Spin-off pilots are their own breed. In some ways they have it easier than regular pilots, already having a waiting audience. For Joss Whedon creations, this effect is even greater. In other ways, they have it harder, since fans can be demanding. The pilot for a spin-off has to balance enough familiar information to let existing fans feel like they’re in on something, but still lay out the exposition and character introductions needed to get the series started.

In Angel, we’re reintroduced to the title character (David Boreanaz), now living in Los Angeles. He brings us into the setting with a few words describing the City of Angels (pun not spelled out but certainly implied), while he sits somberly in a dive bar. We get that the city is going to be as a much a character as anyone. Angel is drunk off his ass, and we could open a whole discussion on the chemistry of vampire intoxication, but not here.
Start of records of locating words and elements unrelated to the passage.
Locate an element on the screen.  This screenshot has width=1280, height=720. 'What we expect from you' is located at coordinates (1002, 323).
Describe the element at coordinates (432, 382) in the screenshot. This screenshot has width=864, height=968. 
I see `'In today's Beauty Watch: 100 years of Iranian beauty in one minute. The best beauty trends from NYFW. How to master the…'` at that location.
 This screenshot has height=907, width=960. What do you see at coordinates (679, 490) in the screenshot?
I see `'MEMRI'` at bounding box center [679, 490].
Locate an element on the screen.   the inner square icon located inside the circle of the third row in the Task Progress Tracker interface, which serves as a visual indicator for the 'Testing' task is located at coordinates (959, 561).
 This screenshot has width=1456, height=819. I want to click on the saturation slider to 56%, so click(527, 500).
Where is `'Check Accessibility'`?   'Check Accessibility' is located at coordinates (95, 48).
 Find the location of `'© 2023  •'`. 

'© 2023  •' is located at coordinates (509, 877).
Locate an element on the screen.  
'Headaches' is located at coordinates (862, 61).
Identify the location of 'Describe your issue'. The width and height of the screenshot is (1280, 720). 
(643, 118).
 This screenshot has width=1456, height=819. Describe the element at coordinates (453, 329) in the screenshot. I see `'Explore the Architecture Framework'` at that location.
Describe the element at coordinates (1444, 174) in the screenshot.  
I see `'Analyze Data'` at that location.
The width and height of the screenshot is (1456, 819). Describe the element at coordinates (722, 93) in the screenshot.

He is slobbering to the unwitting barfly next to him about the girl who got away, without naming Buffy. (For some reason, there is a giant rainbow flag hanging in the bar, but there is no other indication that it’s a gay bar. Or why Angel would be in a gay bar.)

Within moments our hero is dispatching with some evil vampires about to feed on some nubile young clubbers. It’s a big, bad comic-book style brawl that leaves Angel jonesing for blood. He heads home, to his dark basement apartment, to find a half-human Irishman named Doyle (Gleen Quinn) waiting for him. Doyle fills us in on Angel’s origin story and the Buffy-Angel relationship. Doyle is some sort of psychic with migraines. He’s got an assignment for Angel, to go meet a woman at a coffee shop who is some kind of trouble.

The girl is being hunted by a wealthy investor who turns out to be a powerful vampire named Russell. Angel tries to protect her, but she gets herself killed, and Russell decides to lure Cordelia (Charisma Carpenter), who is now an aspiring actress, into his lair. And some other stuff happens.

It’s best not to think too much about the plot. Everything happens a bit too easily: Doyle just pops in and Angel obeys without question, then Angel just happens to be at a party where Cordelia is, then the same vampire that kills the girl in the coffee shop just happens to have his sights set on Cordelia as his next victim. Angel, like Buffy the Vampire Slayer before it, succeeds more on its wit.

For all its action-packed mellowdrama, this pilot is full of laughs. Even Charisma Carpenter’s painful acting is saved by some great one-liners. My favorite is, when she calls Russell out as a vampire, she accuses: “I’m from Sunnydale. We had our own Hellmouth.”  Another one is, after Cordelia babbles on about her fabulous life and then walks away to talk to more important party-goers, Angel remarks, “It’s nice to see she’s grown as a person.” Other bits are more subtle and surprising. Angel jumps gallantly into his convertible to chase after bad guys only to realize it’s not his car.

David Boreanaz’s social awkwardness is just adorable. Lest we forget how beautiful he is, the writers remind us at least twice in this episode. As a character he is oblivious to his own hotness (vampires don’t have reflections, remember) which makes him that much more appealing. Darn it, he just wants to do the right thing.

So for Buffy fans or the uninitiated, this pilot is super entertaining. And it ends with a beginning, the launch of Angel Investigations, so it keeps the viewer coming back for more.